My overarching goals are to expand medical reasoning beyond the limits of human faculties and to use unstructured data from the Internet to identify spatiotemporal patterns of substance use, disease exposure, and disease manifestation. To this end, I use natural language processing, machine learning, and artificial intelligence to create computational versions of medical and scientific knowledge to allow computers to reason about medicine as experienced clinicians might.
Current questions of interest include: (i) What are the spatiotemporal patterns of use of novel psychoactive substances?, (ii) Can we infer nover signal transduction pathways or even therapeutics from online discussions about novel psychoactive substance use?, and (iii) What representations of knowledge to we need to do (i) and (ii) at scale?
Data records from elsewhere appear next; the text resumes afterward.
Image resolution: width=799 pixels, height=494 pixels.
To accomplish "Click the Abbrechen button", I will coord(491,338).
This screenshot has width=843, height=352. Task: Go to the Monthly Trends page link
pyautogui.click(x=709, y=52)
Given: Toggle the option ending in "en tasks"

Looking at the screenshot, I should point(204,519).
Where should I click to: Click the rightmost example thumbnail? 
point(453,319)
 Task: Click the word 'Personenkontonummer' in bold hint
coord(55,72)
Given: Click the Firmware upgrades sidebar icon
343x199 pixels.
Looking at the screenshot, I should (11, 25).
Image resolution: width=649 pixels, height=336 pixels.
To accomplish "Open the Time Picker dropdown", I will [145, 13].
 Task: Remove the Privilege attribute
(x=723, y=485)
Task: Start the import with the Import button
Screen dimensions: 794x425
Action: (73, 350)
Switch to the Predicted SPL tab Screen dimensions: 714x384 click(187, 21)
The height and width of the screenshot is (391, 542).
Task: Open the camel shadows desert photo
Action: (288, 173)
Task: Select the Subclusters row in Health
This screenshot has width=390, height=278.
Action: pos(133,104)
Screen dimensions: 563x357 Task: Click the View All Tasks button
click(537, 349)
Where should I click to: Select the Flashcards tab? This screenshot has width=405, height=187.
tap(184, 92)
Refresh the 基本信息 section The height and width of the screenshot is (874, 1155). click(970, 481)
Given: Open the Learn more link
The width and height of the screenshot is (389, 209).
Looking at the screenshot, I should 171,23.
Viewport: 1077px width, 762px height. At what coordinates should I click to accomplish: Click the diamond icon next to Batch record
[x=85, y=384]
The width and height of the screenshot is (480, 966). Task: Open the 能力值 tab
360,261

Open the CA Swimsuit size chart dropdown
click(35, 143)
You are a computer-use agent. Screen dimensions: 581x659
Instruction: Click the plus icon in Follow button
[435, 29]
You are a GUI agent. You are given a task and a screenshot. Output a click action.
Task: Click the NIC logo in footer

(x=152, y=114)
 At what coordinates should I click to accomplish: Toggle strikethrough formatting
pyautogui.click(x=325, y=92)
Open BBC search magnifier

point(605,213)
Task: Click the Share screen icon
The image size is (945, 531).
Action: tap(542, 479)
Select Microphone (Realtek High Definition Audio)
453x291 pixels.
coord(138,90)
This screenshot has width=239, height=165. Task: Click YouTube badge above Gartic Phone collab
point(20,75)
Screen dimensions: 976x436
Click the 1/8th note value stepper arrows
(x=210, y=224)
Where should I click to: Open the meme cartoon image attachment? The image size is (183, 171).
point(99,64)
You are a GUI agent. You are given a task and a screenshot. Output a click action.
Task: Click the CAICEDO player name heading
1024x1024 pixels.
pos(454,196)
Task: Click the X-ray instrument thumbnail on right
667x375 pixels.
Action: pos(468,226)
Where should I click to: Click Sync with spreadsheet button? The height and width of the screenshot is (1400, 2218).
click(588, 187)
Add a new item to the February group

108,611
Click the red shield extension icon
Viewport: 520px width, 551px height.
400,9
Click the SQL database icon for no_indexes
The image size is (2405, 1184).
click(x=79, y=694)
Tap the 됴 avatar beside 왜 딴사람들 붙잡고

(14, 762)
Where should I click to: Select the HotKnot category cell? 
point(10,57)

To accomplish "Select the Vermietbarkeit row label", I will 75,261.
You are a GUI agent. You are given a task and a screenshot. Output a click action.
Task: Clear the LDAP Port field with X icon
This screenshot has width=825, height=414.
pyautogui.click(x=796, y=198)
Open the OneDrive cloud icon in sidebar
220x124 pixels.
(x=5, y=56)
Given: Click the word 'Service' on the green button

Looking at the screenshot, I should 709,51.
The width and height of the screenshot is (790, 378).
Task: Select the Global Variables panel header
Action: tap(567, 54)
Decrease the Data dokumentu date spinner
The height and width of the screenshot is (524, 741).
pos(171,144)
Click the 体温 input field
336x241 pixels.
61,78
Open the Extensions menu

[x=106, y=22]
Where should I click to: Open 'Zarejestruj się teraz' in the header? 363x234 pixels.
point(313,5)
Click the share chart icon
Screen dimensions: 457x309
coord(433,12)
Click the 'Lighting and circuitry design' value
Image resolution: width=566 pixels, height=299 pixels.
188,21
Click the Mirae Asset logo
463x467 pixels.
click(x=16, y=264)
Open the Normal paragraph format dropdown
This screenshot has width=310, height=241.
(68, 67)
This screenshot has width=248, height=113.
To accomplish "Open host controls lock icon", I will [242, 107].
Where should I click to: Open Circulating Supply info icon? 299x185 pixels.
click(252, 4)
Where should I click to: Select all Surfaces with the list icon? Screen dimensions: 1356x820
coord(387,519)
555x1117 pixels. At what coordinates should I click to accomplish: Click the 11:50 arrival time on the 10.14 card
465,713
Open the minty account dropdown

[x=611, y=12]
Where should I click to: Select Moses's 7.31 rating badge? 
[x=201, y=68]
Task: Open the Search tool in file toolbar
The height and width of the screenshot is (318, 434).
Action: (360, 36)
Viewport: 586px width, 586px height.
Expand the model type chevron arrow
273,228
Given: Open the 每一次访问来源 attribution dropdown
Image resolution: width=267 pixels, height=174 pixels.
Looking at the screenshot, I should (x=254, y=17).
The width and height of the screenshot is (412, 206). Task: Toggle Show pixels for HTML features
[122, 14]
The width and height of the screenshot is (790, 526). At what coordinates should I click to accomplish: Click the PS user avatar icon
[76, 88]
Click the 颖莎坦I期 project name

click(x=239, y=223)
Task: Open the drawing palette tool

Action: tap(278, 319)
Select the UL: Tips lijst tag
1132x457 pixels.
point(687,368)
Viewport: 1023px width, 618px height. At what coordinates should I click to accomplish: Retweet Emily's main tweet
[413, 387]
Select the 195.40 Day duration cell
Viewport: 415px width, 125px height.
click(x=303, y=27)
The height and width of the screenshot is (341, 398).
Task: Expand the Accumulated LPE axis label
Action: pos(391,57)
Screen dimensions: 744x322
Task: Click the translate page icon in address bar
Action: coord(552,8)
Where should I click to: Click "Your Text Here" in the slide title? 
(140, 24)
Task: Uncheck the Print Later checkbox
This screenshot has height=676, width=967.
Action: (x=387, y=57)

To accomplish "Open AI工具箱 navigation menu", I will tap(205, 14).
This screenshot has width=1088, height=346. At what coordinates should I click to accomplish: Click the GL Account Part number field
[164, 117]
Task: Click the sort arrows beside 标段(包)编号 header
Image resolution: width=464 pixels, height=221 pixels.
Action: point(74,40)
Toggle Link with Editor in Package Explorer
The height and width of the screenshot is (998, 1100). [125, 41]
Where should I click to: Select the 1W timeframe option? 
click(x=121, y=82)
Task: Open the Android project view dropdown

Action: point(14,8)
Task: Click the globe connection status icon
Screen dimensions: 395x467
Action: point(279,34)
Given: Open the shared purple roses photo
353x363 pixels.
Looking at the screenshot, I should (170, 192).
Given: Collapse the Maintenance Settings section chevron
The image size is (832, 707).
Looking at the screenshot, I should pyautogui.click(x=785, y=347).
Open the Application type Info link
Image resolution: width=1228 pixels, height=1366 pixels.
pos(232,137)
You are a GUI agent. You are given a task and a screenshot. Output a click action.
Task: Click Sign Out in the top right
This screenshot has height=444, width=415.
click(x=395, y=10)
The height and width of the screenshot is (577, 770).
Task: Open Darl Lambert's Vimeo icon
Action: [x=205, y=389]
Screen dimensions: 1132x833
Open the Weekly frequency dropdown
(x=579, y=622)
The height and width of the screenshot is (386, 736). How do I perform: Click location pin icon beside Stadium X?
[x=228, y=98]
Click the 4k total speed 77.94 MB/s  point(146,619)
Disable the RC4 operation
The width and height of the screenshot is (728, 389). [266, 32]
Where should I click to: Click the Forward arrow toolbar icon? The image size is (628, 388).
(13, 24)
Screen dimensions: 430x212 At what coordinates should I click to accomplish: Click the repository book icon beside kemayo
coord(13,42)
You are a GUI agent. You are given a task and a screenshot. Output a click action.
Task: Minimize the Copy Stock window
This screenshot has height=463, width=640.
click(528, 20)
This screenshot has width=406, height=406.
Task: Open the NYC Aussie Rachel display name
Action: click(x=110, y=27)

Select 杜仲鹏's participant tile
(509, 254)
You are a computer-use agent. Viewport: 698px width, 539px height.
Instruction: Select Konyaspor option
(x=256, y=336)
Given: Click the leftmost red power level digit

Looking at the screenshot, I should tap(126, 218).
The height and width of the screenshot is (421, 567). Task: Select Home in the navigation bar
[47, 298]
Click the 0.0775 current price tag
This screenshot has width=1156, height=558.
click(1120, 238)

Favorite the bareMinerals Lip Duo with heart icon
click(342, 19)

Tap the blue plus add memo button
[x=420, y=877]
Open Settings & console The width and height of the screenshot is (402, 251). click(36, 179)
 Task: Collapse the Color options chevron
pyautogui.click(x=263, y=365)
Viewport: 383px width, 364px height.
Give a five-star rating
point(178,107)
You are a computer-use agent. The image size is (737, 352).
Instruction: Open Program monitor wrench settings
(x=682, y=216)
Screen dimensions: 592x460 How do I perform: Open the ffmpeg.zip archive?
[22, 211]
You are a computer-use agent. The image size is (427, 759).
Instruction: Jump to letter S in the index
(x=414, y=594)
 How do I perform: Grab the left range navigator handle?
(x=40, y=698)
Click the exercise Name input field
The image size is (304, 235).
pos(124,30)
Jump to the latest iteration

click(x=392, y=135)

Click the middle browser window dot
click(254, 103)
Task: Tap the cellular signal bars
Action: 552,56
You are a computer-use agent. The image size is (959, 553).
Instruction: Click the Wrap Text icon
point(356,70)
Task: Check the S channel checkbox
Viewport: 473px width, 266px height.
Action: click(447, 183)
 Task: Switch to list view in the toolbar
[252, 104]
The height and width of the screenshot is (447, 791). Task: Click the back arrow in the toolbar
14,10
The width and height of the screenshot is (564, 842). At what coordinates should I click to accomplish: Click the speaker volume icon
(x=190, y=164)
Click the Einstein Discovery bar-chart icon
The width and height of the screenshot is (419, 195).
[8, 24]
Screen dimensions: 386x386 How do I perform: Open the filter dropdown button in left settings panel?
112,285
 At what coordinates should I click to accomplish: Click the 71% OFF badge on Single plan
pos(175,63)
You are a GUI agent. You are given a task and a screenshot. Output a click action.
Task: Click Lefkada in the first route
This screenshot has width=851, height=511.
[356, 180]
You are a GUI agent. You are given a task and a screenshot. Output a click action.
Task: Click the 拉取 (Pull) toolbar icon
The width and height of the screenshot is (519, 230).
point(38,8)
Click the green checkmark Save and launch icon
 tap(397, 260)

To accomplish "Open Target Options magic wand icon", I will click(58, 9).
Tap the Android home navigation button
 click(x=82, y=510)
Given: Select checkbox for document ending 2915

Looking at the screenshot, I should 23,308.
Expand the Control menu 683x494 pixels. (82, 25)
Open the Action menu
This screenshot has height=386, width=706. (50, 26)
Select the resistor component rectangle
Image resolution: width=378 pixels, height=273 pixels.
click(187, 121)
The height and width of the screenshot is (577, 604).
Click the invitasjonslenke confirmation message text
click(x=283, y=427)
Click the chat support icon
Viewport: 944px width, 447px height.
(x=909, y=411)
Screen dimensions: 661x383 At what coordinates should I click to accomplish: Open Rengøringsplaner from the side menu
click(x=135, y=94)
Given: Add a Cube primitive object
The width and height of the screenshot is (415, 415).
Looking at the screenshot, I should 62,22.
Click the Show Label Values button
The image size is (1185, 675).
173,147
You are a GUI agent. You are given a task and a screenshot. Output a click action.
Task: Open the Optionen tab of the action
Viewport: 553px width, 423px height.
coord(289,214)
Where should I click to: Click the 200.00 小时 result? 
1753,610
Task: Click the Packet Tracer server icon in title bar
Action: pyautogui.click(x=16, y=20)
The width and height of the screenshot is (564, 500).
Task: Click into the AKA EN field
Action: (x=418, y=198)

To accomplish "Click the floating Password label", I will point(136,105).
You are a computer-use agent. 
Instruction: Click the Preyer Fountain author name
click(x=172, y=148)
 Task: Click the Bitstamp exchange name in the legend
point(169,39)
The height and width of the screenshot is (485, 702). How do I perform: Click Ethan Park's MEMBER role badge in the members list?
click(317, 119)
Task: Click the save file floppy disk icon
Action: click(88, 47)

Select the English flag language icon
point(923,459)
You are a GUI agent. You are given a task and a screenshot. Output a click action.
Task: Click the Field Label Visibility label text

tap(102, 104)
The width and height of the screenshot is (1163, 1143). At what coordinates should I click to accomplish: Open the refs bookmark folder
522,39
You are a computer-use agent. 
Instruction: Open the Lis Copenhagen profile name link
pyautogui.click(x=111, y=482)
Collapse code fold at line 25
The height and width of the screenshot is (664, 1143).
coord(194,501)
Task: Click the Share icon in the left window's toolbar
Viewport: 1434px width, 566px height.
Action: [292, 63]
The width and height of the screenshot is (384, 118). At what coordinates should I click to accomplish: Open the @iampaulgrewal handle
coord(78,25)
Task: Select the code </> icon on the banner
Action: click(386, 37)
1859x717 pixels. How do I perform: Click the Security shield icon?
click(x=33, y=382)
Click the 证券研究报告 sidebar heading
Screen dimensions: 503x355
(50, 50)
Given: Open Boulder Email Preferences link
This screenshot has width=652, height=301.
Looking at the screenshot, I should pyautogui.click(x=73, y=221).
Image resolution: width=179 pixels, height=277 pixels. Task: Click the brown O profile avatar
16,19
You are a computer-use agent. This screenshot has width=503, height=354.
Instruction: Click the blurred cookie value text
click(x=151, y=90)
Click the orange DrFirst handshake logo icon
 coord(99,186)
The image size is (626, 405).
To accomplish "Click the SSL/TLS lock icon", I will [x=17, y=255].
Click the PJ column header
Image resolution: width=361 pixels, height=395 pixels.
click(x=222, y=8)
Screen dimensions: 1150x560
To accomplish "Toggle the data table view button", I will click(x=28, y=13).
Novel psychoactive substances include synthetic opioids such as fentanyl or carfentanil, substituted phenethylamines, such as ‘‘bath salts’’, and synthetic cannabinoid receptor agonists (‘‘synthetic marijuana’’). The rate of emergence of these substances has outstripped the ability of traditional means of public health surveillance to identify the substances and presentations or toxicities of each substance. The central finding of my work is that patterns of use of novel psychoactive substances can be estimated from social media (YouTube, Twitter, online discussion fora. I demonstrated that this information was corroborated by accepted sources of information on substance use (National Survey on Drug Usage & Health) for opioids and dextromethorphan (an ingredient in cough syrup that in large amounts has euphoric and dissociative effects). These studies opened the door to using social media to discover new methods of abuse (e.g. abusing Immodium (loperamide) to prevent opioid withdrawal) and better understand the structure-function relationship in derivatives of MDMA (Ecstasy) using user reports submitted online.
Social Media can also provide a starting point for identifying compounds that lead to new therapeutics and help us better understand how the brain functions.
The volume of knowledge about drugs of abuse, including novel psychoactive substances, outstrips human processing capability. The acumen of experience clinicians, nevertheless, identifies patterns and infers knowledge from data in ways that current approaches to artificial intelligence cannot replicate. A digital representation of medical decision-making could allow computers to reason at the scale of Big Data with the acumen of an experienced clinician. The central finding of my work in this area is that ontologies can create a digital representation of medical reasoning about opioid use disorders.